Today, drug charges can have vastly different interpretations and penalties depending on the state you live in. As these laws have and have not changed throughout the years, some people have learned or retained misconceptions about how they work.

Here are four myths about Wisconsin drug charges that you shouldn’t believe.

1. Drug “possession” means the substance was on your person

Many people operate under the presumption that “possessing” something means it is in your pocket or otherwise attached to your person. In Wisconsin, this is not necessarily true for drug charges.

You could be charged with drug possession if a controlled substance is within your reach, in your car, in your home.

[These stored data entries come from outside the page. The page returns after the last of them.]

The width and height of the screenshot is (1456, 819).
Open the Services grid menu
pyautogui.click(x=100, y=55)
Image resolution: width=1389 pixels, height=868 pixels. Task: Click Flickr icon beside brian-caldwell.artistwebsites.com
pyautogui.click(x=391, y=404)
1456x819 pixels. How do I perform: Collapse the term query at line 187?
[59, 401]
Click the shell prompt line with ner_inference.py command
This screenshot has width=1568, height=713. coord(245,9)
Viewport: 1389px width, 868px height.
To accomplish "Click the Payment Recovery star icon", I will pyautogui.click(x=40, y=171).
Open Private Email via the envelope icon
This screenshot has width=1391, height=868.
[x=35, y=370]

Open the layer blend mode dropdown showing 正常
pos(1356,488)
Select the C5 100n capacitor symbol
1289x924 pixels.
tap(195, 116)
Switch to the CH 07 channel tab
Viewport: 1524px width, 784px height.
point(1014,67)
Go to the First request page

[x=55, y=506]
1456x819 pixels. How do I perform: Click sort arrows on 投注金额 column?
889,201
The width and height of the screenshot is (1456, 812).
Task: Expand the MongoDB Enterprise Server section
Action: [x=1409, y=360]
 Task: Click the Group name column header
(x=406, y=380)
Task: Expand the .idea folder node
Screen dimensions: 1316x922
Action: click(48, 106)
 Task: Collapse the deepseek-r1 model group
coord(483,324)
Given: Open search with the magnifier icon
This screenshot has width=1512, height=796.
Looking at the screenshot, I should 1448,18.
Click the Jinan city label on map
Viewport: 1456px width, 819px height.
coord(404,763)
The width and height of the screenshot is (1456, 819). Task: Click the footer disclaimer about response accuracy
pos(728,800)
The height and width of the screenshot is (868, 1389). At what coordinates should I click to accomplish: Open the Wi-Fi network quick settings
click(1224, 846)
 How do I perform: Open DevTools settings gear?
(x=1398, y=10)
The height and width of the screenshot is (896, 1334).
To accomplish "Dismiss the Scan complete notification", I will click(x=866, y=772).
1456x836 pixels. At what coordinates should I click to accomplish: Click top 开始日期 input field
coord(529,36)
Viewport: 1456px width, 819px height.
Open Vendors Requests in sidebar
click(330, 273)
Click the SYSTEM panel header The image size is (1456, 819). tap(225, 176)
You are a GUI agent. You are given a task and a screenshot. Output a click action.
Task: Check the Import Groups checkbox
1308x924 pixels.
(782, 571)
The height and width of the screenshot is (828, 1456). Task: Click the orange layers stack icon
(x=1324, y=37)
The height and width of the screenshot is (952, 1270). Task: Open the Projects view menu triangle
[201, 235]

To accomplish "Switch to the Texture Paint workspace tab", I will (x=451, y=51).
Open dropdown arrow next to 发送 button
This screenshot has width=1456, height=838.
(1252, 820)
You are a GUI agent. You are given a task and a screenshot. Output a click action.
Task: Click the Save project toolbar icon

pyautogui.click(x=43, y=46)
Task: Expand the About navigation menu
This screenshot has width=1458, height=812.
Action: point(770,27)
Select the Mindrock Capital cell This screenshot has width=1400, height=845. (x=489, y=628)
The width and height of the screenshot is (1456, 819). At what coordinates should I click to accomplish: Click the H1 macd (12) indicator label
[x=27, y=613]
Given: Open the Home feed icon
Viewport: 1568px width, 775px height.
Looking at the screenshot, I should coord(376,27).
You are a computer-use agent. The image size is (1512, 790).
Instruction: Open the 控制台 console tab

While a common defense may be that the drug didn’t belong to you, you can still face drug charges for knowingly possessing a controlled substance.

2. You can’t be charged for drug paraphernalia

According to Wisconsin law, a judge or court can make several considerations to determine if an object should be considered drug paraphernalia, such as:

  • How close the object is to a controlled substance
  • Whether that are other objects or substances nearby that explain its use
  • If there is residue of a controlled substance on the object
  • If an expert can testify as to how the object is intended to be used
  • If the object has instructions for use

In Wisconsin, a defendant could face a maximum penalty of 30 days in jail and a $500 fine for possessing drug paraphernalia.

3. Possessing a small amount of marijuana makes charges minor

Those who are found in possession of any amount of marijuana can be charged with a misdemeanor. While misdemeanor charges are often thought of as “minor,” a defendant could face up to 6 months of jail time and a fine up to $1,000.

Those who are found in possession of marijuana for a subsequent time can face felony charges that are punishable with a minimum 6-month jail sentence or up to 3 years in jail and a fine up to $10,000.

However, in light of changing opinions, laws and studies concerning the substance, Wisconsin Gov. Tony Evers has proposed to decriminalize marijuana possession and legalize its medical use.

4. There’s no coming back from drug charges

There are many drug charge defenses an attorney may provide you with to avoid harsh penalties. Further, those who are facing charges may be able to attend a drug or alternative treatment court that would allow the defendant to enroll in a rehab program in place of jail time.